“Jean is a humble role model, mentor and friend who inspires through his respectfully loving each person as they are.”
A man of compassion
How to convey the essence of this physically- and metaphorically-speaking giant of a man, who reaches out directly and without ceremony, to touch each of us in the place we feel most vulnerable, with acceptance and love? How is he able to do this, without our fragile selves closing up in fear, panic and rejection of his approach? How is it that people of all sizes, shapes, colours, races, origins, nationalities and beliefs are touched by him, and drawn to him, and feel understood by and close to him?
By Martha Bala
Vanier touches others at the level of the heart, disarmed of force, with tenderness and humility. His ability to be present to the wound within each of us is the fruit of a lifetime of fidelity to prayer. This gift has been further honed through hours of attentive and faithful listening – to the cry of the rejected and voiceless, to the pain of others’ lives, to the yearnings of his own heart and to the tenderness of Jesus, his beloved.
Jean takes Jesus seriously. Not the Jesus of dogma and church rules, but the living, breathing Jesus with whom he walks, whose invitation he accepted and encourages all to accept, to “Come, and see.” This invitation is open to each person, of whatever faith, to walk together towards God, however God may be conceived. Jean senses and longs to reveal and nourish the divine spark within each person.

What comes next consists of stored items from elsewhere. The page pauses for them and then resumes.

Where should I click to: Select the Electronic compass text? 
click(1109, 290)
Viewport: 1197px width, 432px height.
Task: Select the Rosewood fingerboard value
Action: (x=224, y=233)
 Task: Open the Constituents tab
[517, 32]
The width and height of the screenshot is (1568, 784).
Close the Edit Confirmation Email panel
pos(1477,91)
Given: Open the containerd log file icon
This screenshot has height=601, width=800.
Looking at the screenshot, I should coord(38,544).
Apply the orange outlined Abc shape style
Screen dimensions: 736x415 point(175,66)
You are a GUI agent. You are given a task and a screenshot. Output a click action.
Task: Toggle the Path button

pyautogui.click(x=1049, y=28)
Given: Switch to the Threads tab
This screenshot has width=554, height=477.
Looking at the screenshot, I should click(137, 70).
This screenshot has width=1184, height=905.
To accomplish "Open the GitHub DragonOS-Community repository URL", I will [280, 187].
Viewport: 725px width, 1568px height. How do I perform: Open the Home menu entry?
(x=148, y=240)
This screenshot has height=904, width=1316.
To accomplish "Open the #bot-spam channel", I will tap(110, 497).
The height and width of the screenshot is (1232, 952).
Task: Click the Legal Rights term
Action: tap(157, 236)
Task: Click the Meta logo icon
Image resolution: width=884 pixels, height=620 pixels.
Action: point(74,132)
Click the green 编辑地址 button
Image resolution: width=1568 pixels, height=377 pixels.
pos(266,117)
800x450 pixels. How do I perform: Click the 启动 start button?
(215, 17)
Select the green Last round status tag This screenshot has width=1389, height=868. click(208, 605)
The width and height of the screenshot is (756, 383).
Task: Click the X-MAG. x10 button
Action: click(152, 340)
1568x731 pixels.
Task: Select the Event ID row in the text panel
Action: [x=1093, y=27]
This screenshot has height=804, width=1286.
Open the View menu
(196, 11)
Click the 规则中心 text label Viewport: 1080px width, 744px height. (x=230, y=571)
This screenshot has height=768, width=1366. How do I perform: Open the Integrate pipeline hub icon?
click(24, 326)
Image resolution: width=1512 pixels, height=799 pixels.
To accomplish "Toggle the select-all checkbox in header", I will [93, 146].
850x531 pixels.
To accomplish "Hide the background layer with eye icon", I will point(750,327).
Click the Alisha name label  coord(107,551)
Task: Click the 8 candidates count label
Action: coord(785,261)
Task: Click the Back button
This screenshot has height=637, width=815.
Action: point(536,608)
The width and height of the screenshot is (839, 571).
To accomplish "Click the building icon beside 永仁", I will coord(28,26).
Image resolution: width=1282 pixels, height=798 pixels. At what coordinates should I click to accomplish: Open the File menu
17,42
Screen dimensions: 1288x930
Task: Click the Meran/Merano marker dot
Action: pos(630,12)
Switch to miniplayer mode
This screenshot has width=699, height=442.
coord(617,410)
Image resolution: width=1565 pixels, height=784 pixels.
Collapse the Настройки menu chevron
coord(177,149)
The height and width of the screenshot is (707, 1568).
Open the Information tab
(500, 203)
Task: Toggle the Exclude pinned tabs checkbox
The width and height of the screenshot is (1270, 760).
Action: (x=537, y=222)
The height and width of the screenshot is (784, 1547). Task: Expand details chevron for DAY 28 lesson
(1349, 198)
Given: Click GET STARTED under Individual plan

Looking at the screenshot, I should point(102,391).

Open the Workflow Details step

One can sense the presence of God in and through Jean. One senses it in his voice as he calls one’s name, in the touch of his hand, in the penetrating and meditative gaze he offers to whoever he is with, and one senses it in Jean’s fidelity to prayer. Practical and down to earth, he is disciplined in his personal times of study, reflection, prayer, writing and as he ages, rest. One senses the authenticity of this man, whose life is lived in harmony with his words and his faith. This congruence and authenticity is part of the enormous draw Vanier has with young people, tired of hollow role models.
A faithful friend
Jean’s primary fidelity is to the men and women welcomed at L’Arche, especially those with whom his shares his home and his meals. He is passionately engaged in the struggle for the dignity and rights of people with disabilities around the world. This commitment is lived out each day in his encounters, his engagements, his work and his play, as it has been for more than fifty years.
A faithful friend, once he has contact with someone, Jean rarely forgets their name or their story. His agenda is filled with names, some of whom he has been corresponding with for decades. His personal “letters”, carefully scripted on tiny pieces of paper, though often illegible, always cherish the reader. Particularly when things are difficult in the life of a friend, he is present to them.
Presence is key. In a group, Jean actively seeks ways to connect with others, from a stance of humility. He will easily ask someone a question which he already knows the answer to, in an attempt to connect, to let the other “teach” him. He often asks for help, in an attempt to draw another closer. At meals he continually seeks to include those around him who are participating less, perhaps by asking for more water, by requesting another serving, or through gentle inquiry about their day. Jean is keenly aware of the delights of laughter and celebration, and cultivates opportunity for both. Whether with a stranger in a line after a talk, or a companion of many years, to be alone in his presence is to be the focus of his undivided attention.
Ever a realist, Jean’s openness allows him to be deeply shaped by his lived experience. Vanier welcomes his own strengths and weaknesses with clarity, and encourages others to do the same. Working from a position of what can be done, rather than getting stuck in the difficulties, he calls people to go where they dare not go alone. He trusts others and asks easily for collaboration and input from others.
Jean is a pacifist to the core. He has had experiences of being attacked, either verbally or physically, and has taken the unusual and inspiring stance of “offering the other cheek”. When verbally assaulted, for instance by a prisoner after a talk in a prison, who screamed at Jean that he was just another do-gooder Christian who had no idea what the lives of the prisoners had been, Jean’s response was so respectful that the man came up to him after to thank him. Jean asked about his wife, and the prisoner burst into tears.
To those who live with him, Jean is a brother. Like everyone he too can become tired or impatient. When asked by one interviewer what he would say to those who would call him a saint, his response was simple: “They don’t know me”.
Jean is a humble role model, mentor and friend who inspires through his respectfully loving each person as they are, with their strengths and their weaknesses, and revealing to each his or her own capacity to love.
Martha Bala is a retired family physician and married mother of four children. She lives in Kingston, Canada. Martha lived at L’Arche in Trosly-Breuil, France (1973-1974) and then in Kolkata (1974-1978), and was a member of the L’Arche International Board (2009-2012). The friendships she made at L’Arche have deeply marked her life.